Há realidade mais doce e consoladora para o homem que o pensamento de que Cristo reina sobre nós, não só por direito de natureza, senão, ademais, por direito de conquista, isto é, o direito da Redenção?

Eis o fundamento de “toda autoridade” entregue a Cristo-Homem: sua Paixão e Morte, a Redenção do mun­do.

Ora, foi pelo escândalo produzido por Jesus, sem a menor fímbria de respeito humano, que Ele foi rejeitado e crucificado. Pela aceitação humilde dessa total rejeição, fez-se objeto de tão grande mérito: de rejeitado, tornou-se onipotente.11 Por isso pergunta São Lucas: “Porventura não era necessário que o Cristo sofresse tais coisas e assim entrasse na sua glória?”12

II - Nós e o escândalo

O homem tem verdadeira ânsia de poder, mas procura-o por vias equivocadas.

A Redenção nos elevou, do estado de meras criaturas, à categoria de filhos de Deus e co-herdeiros de Cristo, e fez de nós verdadeiros templos de Deus.13 Esta qualidade adquirida no Batismo exige uma alta compenetração a respeito da dignidade e grandeza de nossa participação na vida divina.

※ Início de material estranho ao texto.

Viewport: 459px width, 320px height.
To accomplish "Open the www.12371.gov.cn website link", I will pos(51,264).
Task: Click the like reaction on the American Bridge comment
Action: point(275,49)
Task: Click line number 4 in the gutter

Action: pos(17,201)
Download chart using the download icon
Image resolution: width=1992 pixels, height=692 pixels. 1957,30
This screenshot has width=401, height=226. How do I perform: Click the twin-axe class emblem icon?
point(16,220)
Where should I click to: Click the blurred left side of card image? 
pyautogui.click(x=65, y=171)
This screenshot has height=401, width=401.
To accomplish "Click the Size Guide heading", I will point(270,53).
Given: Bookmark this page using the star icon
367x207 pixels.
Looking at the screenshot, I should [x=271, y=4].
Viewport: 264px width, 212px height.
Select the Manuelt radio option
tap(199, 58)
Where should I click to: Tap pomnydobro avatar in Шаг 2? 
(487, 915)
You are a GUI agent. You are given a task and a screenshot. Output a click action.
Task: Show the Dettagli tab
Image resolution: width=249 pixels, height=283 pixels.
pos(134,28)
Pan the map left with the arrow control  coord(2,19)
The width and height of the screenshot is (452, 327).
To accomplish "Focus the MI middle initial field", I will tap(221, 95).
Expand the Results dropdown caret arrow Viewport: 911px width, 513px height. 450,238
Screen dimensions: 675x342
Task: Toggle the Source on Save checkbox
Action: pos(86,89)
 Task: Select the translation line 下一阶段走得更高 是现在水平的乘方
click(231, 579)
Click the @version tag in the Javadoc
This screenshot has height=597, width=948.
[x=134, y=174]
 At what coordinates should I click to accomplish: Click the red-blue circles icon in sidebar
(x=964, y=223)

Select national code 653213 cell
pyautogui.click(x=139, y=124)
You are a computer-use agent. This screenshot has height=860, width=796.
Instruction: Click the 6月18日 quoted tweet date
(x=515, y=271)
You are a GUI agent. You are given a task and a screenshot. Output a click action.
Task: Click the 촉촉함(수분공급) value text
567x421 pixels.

Mas, de outro lado, somos concebidos no pecado original. Nossa natureza é débil, e por isso somos obrigados a reconhecer nossa contingência, aprendendo de Jesus a sermos mansos e humildes de coração.14

Falsa noção de humildade

Muito se tem insistido ao longo dos séculos sobre esta virtude, da qual Nosso Senhor é o modelo perfeito. As Escrituras estão repletas de conselhos a este propósito,15 e o próprio Divino Mestre recrimina a soberba arrogante do fariseu, estigmatizando-a em parábola, ao final da qual afirma: “quem se exalta será humilhado e quem se humilha será exaltado”.16

Porém, devido a uma compreensão errônea do que seja a verdadeira humildade, alguns desvios se tornaram frequentes em nossos tempos, influenciando os gestos, as atitudes e até as vestimentas.

Para exemplificar, tratemos sobre o modo de vestir-se adotado nestas últimas décadas.

Parece ser orgulhoso quem usa roupas de acordo com sua categoria, sobretudo quando muito limpas e bem passadas. A despretensão consistiria, então, em ser desalinhado, trajar-se com grande descuido, ter os cabelos desgrenhados, etc.

Ora, São Tomás de Aquino afirma que, muitas vezes, não é por virtude que as pessoas se vestem mal, mas sim por desleixo. Segundo ele, devemos aplicar cuidado e diligência em nossa apresentação pessoal. E cita, a este propósito, uma frase de Santo Agostinho:

Não somente no esplendor e na pompa das coisas materiais pode haver jactância, mas também na sordície lamurienta, e tanto mais perigosamente quanto se apresenta, para nos enganar, com o pretexto de servir a Deus.17

O grande escândalo: denunciar o mal

A humildade mal-entendida, levada a seus últimos extremos, desemboca no juízo deturpado de certos contemporâneos nossos que chegam a afirmar ser orgulhoso quem denuncia o mal. Ou, dito de outra forma, o permissivismo moral que hoje alastrou-se por todos os povos e erigiu-se como lei absoluta só condena um único “escândalo”: delatar o mal.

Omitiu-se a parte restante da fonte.